To be indifferent means to be unbothered or lack concern. I like to think of indifference as not labelling something as neither good or bad; just what is.

Why do we label things?

We label things because it’s a way to compartmentalise and understand what we experience. Labels are useful as they give us a point of reference, at the same time labels can be detrimental because once we label something, it’s easy to get wrapped up and remain stuck. For example, a dog bites a small child, the child is fearful and labels dogs as dangerous. It wouldn’t be a suprise if that child grows into an adult who fears dogs and generalises their specific situation to every canine. This adult is likely to avoid dogs altogether and may even instill this fear into other members of their family e.g. their child. So to simplify the labelling process went like:

Experience: Dog bit me as a child

Emotion: Fear / anxiety

Label: Dogs are dangerous

Outcome: Avoidance of dogs.

When we label an event, we attach an emotion to it, when things are good we feel positive emotions and when things are bad we feel negative emotions. But what happens if we have an experience, accept it and then let go?

I’m not saying you should attempt to stop your feelings, they are valid, and it’s very healthy to experience all the emotions on the spectrum. It makes complete sense for someone who has been bitten by a dog to feel anxious and approach dogs with caution. However, each encounter is different and when you don’t label things it helps you to become more open minded, less judgemental and gives you the opportunity to let life flow as it happens and not let hanging on to the past, disrupt your present experience.
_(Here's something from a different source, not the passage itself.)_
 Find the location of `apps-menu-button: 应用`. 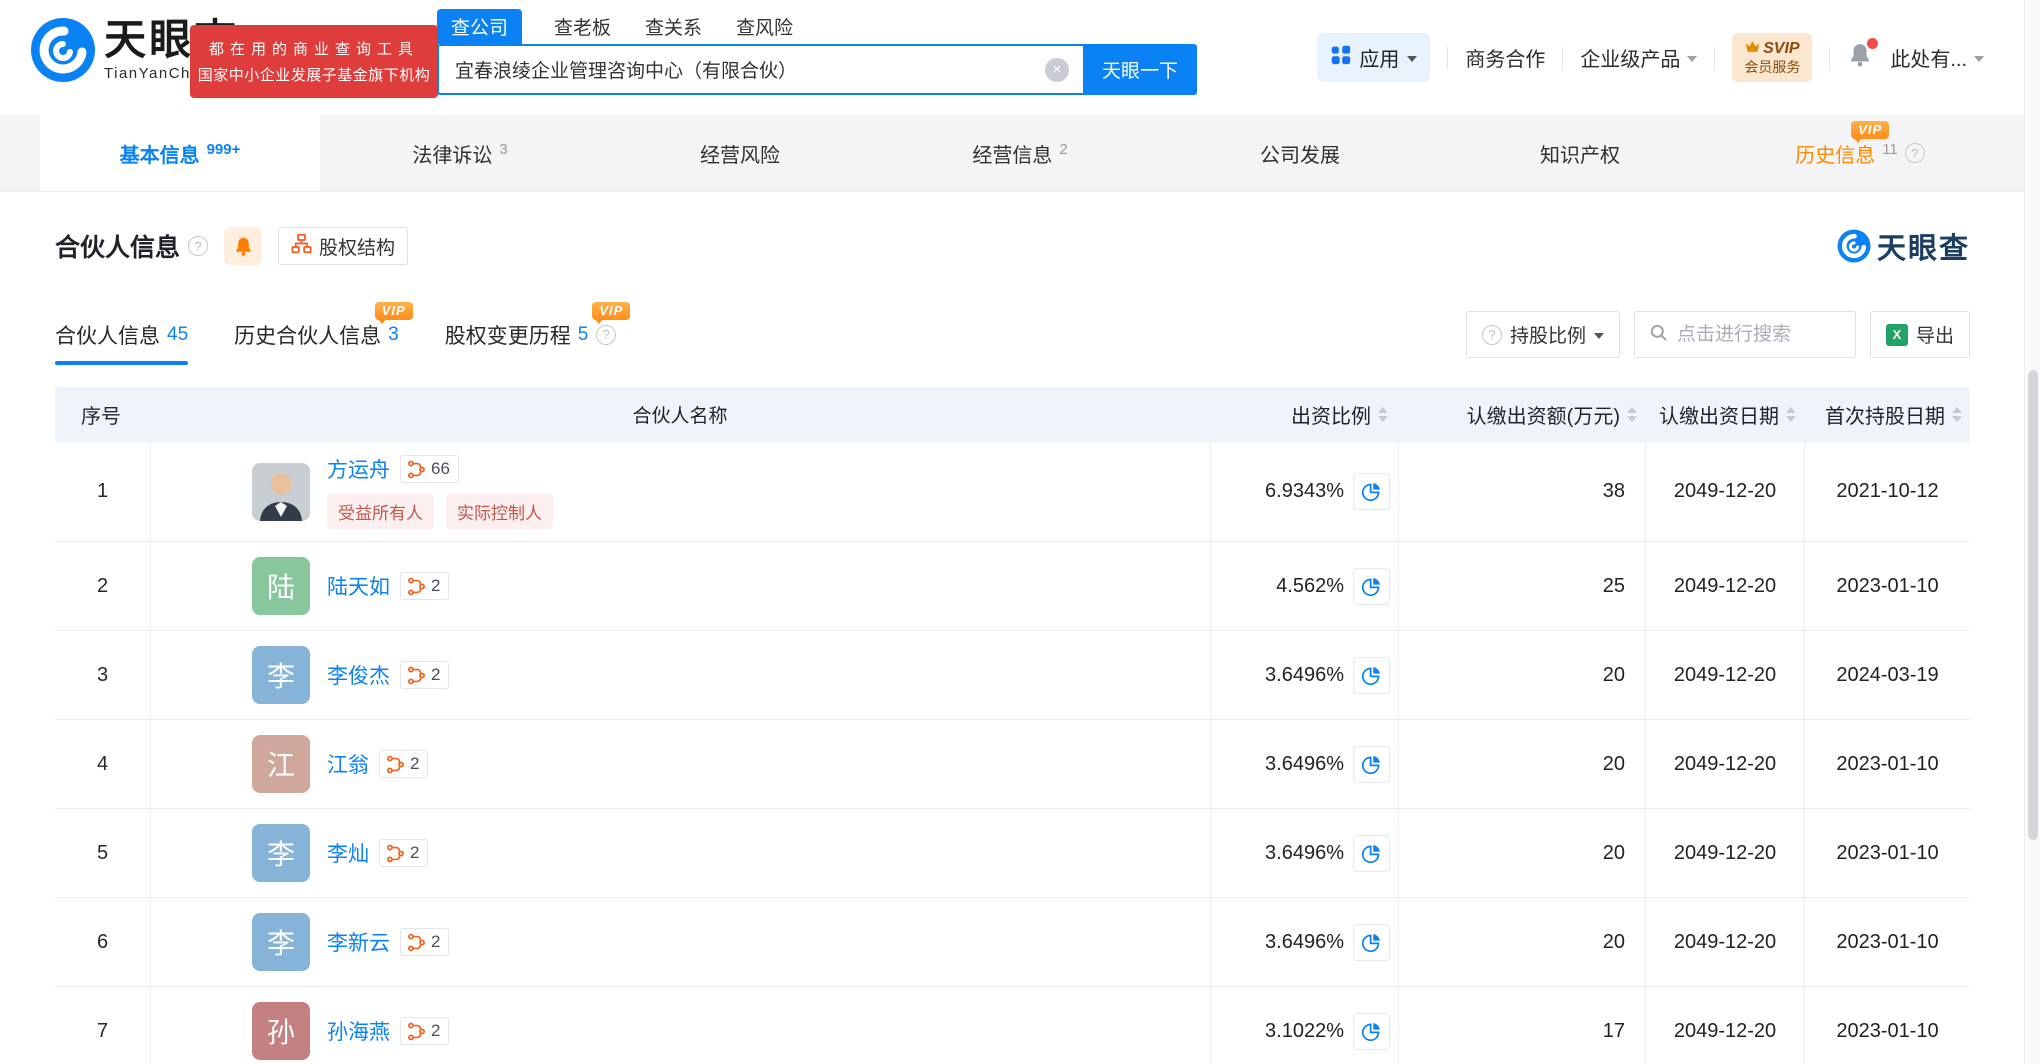

apps-menu-button: 应用 is located at coordinates (1374, 58).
New process:

Experience: Dog bit me as a child

Emotion: Fear / anxiety

Thoughts: I just got bitten, it was scary and that dog seemed dangerous

Reframing: It was a particular dog and not all dogs act that way

Outcome: Possibly apprenhensive around dogs but doesn’t avoid them

The indiviudal still felt fear and anxiety, but in the second process they recognised their experience was specific. And they re-framed their thinking in order to rationalise how they feel about dogs. People could learn how to re-frame their thoughts instead of immediately lumping things into good and bad categories. A dog bite was a simple example but if you struggled to relate, I encourage you to think about past relationships, an old job or a place you have visited. And ask yourself the following:

  • How do I feel when I think about x?
  • Why do I feel that way?
  • Do I immediately label it as a good or bad thing or do I label it at all?
  • Has this person / job / place etc influence how I perceive them now?

Why Indifference?

Moving to Madrid was the change I needed. It was a fresh start and I had a lot of free time to reflect and think about what I wanted life to look like. A goal of mine was to write with more intention, so I started the Alphabet Series and began to journal immediately after meditating. Every day since the start of this year I have written, “Peace is the priority.”

Peace is my priority because I believe all good things come from peace. I loved when Naval said, happiness comes from peace and peace comes from indifference and this exactly what I’ve attributed my happiness to.

For me, indifference is not taking things personally, I understand that something is my concern only if I want it to be, and if I feel that a situation is disrupting my peace, then I let go.

What can indifference look like?

  • Recognising if someone is rude to you, it’s more to do with them than you and being able to consider that before biting back
  • Being cut up whilst driving and having the ability to carry on without road rage or allowing it to disturb the rest of your journey
  • Breaking something and knowing that it’s fixable or replaceable so there’s no need to stress
  • Knowing it’s not the end of the world if you missed the bus / train, another one will come
  • Acknowledging that we are all a product of our own experiences which helps to explain why people behave the way they do
  • In terms of decision making, sometimes it means more to a person to choose, so let them choose
  • Understanding that people aren’t always ready to listen, even when they’ve asked for your advice and being cool with that

I think it’s good to clarify that indifference doesn’t equal push over. I always wanted to get my point across and have the last say, but as I’ve grown I have learned that it’s wise to pick your battles. As peace is my priority, I don’t want to create a hostile environment be it internally or externally. And because I’m aware of this I find it easy to accept situations and then let go especially with things I deem insignificant.

Indifference Peace Happiness

Learn to be indifferent, it’s a superpower.